JOB -
Could you reproduce every item below word for word, without the pictures?

SUPPLIED MATERIAL -

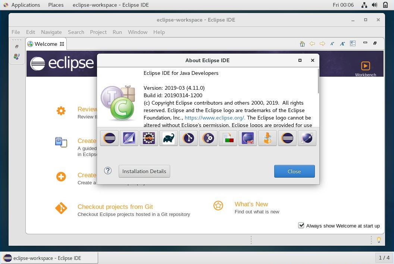Open the Navigate menu
Viewport: 394px width, 264px height.
pyautogui.click(x=51, y=32)
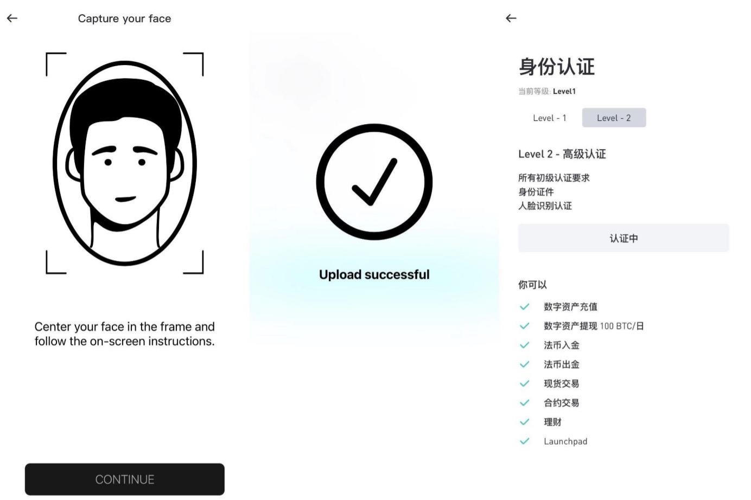
Task: Select the Level - 2 tab
Action: (614, 118)
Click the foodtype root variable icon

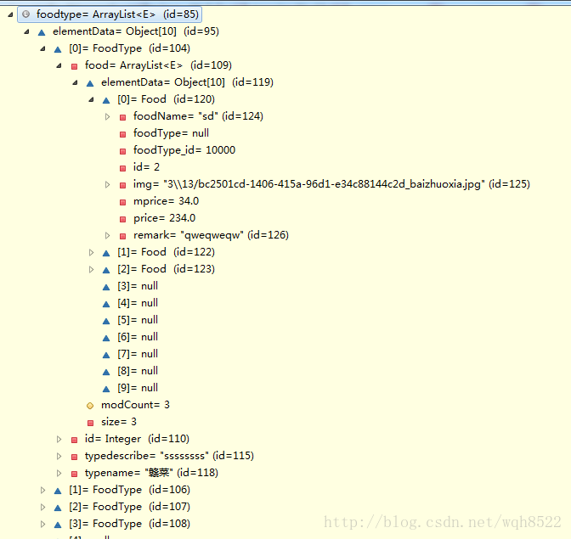[x=25, y=14]
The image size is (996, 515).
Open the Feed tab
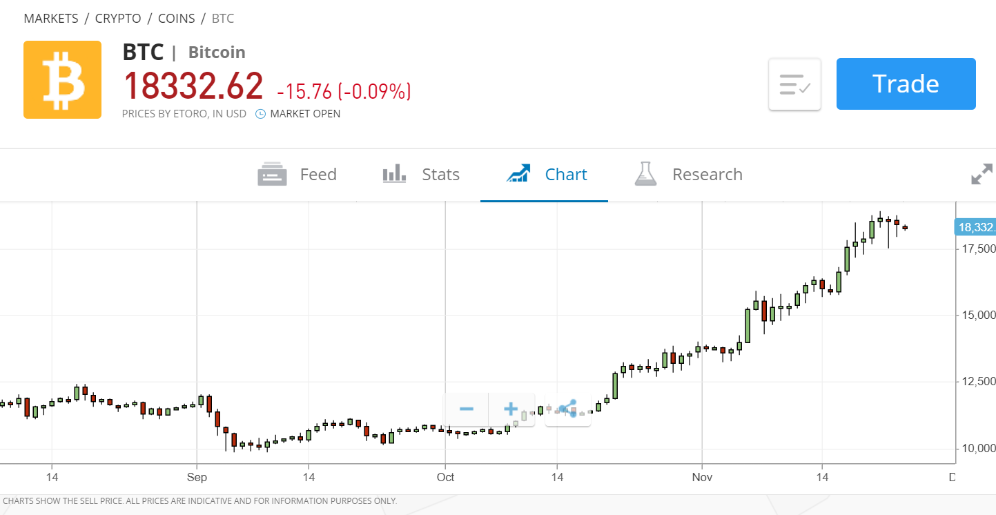click(x=297, y=175)
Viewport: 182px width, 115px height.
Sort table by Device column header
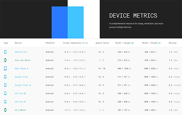tap(18, 43)
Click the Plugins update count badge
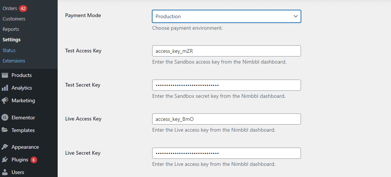Image resolution: width=391 pixels, height=177 pixels. pos(34,160)
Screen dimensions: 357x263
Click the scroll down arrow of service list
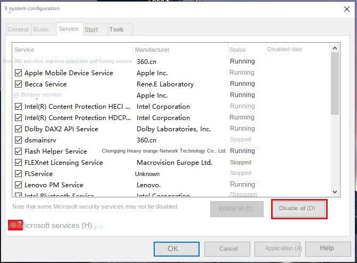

COMPLETE ANSWER -
Open the Navigate menu
Viewport: 394px width, 264px height.
pyautogui.click(x=51, y=32)
Task: Select the Level - 2 tab
Action: (614, 118)
Click the foodtype root variable icon

[x=25, y=14]
The image size is (996, 515).
Open the Feed tab
click(x=297, y=175)
Viewport: 182px width, 115px height.
Sort table by Device column header
tap(18, 43)
Click the Plugins update count badge
Image resolution: width=391 pixels, height=177 pixels. pos(34,160)
Screen dimensions: 357x263
Click the scroll down arrow of service list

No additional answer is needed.